Each cluster has its own set of specific symptoms. For example, patients may relive the event through nightmares or through an external trigger. Individuals may also suffer from sudden and extreme emotional and physical reactions to seemingly innocuous things, such as a particular sound or smell. People may be withdrawn and avoid social interaction, fearing the recurrence of a traumatic event. People with inflammatory bowel disease, for example, often avoid crowded places or intimate settings, due to the fear of having accidents or not being able to access a bathroom. PTSD can also disrupt sleeping patterns and the ability to concentrate. Prolonged presence of these symptoms for more than one month generally result in a PTSD diagnosis.
MDMA was developed and patented in 1914 by the German pharmaceutical giant Merck. Its development was purposed for therapeutic pharmaceutical use. By the 1970s and 1980s, however, it had become a popular party drug. The MDMA experience, known as ‘rolling,’ causes euphoria, enhanced sensations (particularly to light and sound), and surges of energy.
While its base molecular structure is similar to that of the neurotransmitter serotonin, MDMA is, at its basic level, an amphetamine. MDMA increases production of neurotransmitters such as serotonin (associated with happiness and well-being), dopamine (associated with reward and pleasure), oxytocin (associated with bonding), and norepinephrine (associated with increased arousal and awareness of surroundings). Most users experience euphoria, a desire to bond with others, warmth and decreased anxiety.The effects appear 30-45 minutes after ingestion and usually last 4-6 hours. Some users report an ‘afterglow’ following MDMA use, which can include feelings of calm, peace and a positive self-image. Low doses of MDMA in supervised, clinical settings, show the increases of positive feelings and elimination of anxiety and fear allow patients to address and conquer the causes and often debilitating symptoms of PTSD.
MDMA can also result in side effects such as dehydration, feelings of depression from serotonin depletion and exhaustion. These “comedown” effects are, for the most part, not serious and will self-correct within a few days after use. In rare cases, overexertion and dehydration can lead to death, but these instances are very uncommon, making MDMA one of the “least risky” recreational drugs. Deaths have occurred from taking Ecstasy, however, mainly due to overexertion, dehydration, hypernatremia (drinking too much water), or unidentified additives in pressed Ecstasy pills (MDMA cannot be pressed into a pill on its own). Loose MDMA, or “Molly,” is sold as brown or white powder or rocks.
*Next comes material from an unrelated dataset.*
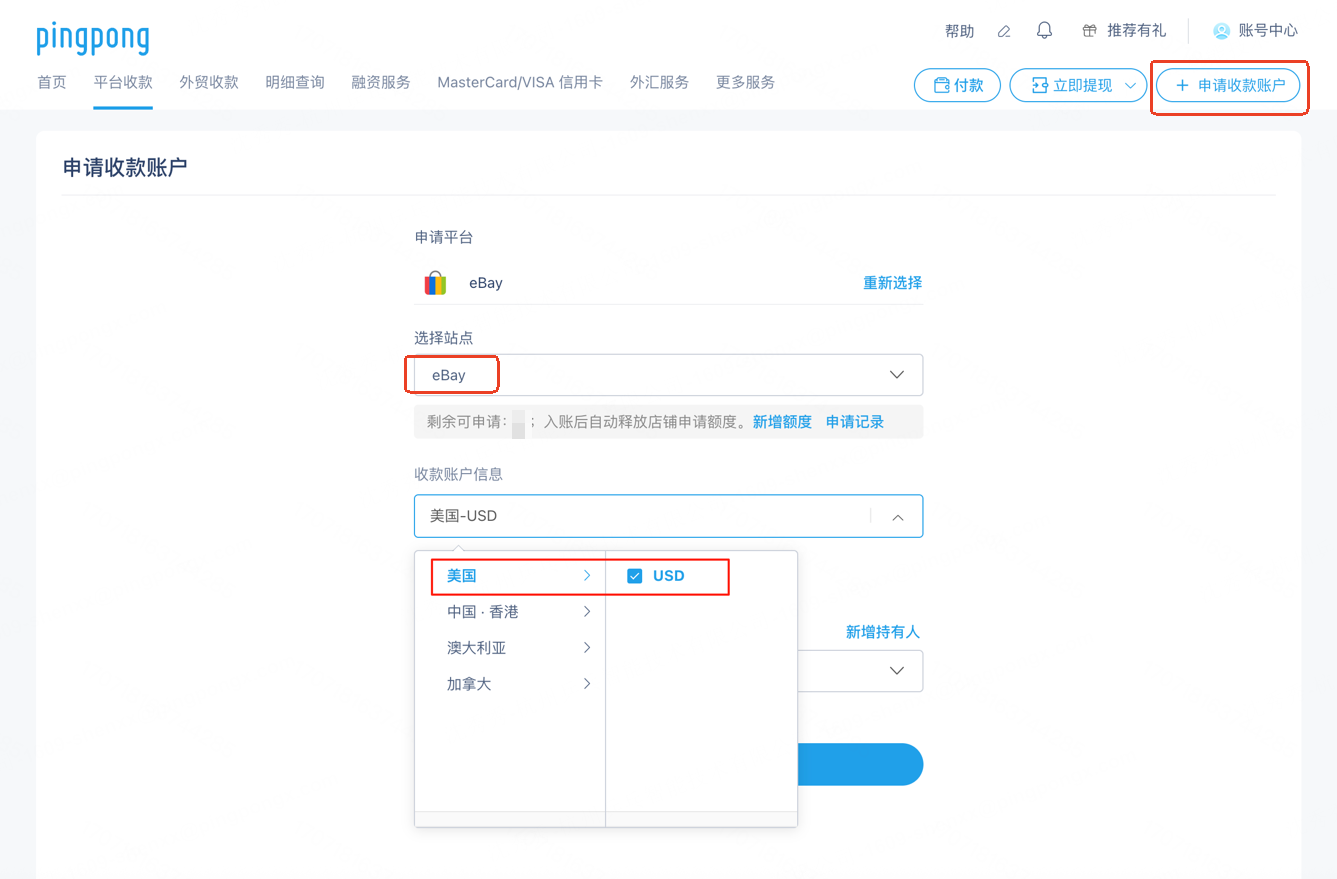Click the eBay shopping bag icon
This screenshot has width=1337, height=879.
click(435, 283)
Recreational users should always test their MDMA using a Marquis test kit, which contains a reagent that turns purple to black in the presence of MDMA. Test kits can be purchased online, and forums such as Erowid, DanceSafe, and Bluelight offer safety tips on MDMA use. Ecstasy data contains a large catalog of test results on pressed pills that users can access for free. Despite its schedule I status, people will continue to use MDMA recreationally, as they have for nearly forty years. Although its new status as a breakthrough therapy is promising, MDMA remains illegal for recreational use. Therefore, promoting safety remains paramount.
MDMA is not the only psychedelic being researched for treating mental illness, however. MAPS recently completed a double-blind study of LSD, better known as “acid,” to treat anxiety, depression, and alcoholism. Psilocybin, the active ingredient in magic mushrooms, showed an 80 percent success rate in treating anxiety and depression in cancer patients, in a study involving 29 patients at New York University and 51 patients at Johns Hopkins University. LSD and psilocybin are classified as Schedule I drugs by the DEA, which means they have “no currently accepted medical use and a high potential for abuse,” according to the DEA.
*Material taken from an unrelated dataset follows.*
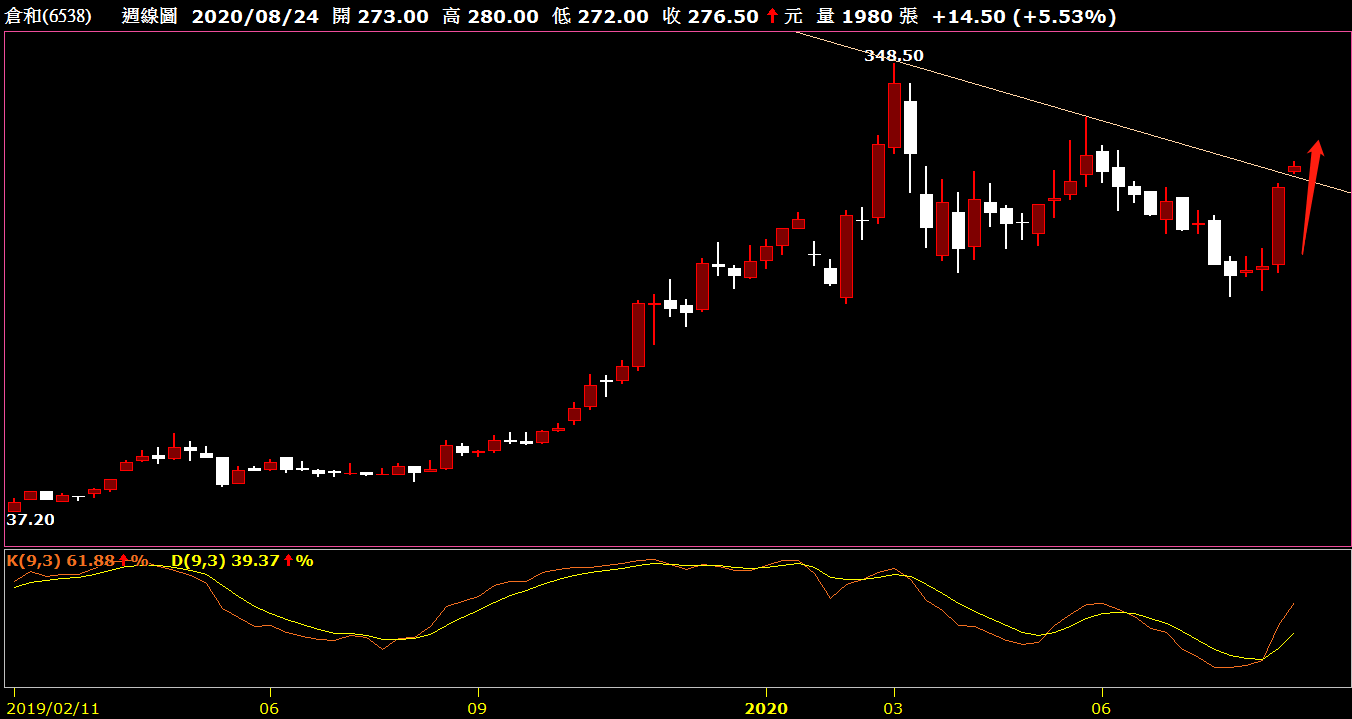Click the volume 量 1980 張 readout
This screenshot has width=1352, height=719.
(x=864, y=17)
Despite having no life-threatening or serious side effects when clinically administered, and its new status as a breakthrough therapy, MDMA is still listed as a schedule I drug. Other substances classified by the DEA as a Schedule I include heroin and marijuana (despite numerous studies showing the plant’s medicinal benefits—29 states have legalized marijuana for medical use—and having been legalized for recreational use in eight states and the District of Columbia). Ironically, highly addictive drugs like cocaine and methamphetamine are listed as schedule II drugs, meaning the DEA considers them to be less dangerous than MDMA and marijuana (marijuana has never caused a documented overdose, nor has it been proven to be addictive). Although mainstream research into the therapeutic benefits of MDMA and other psychedelics is still in its infancy, the promise these substances show offers hope to millions of people frustrated by more conventional therapies.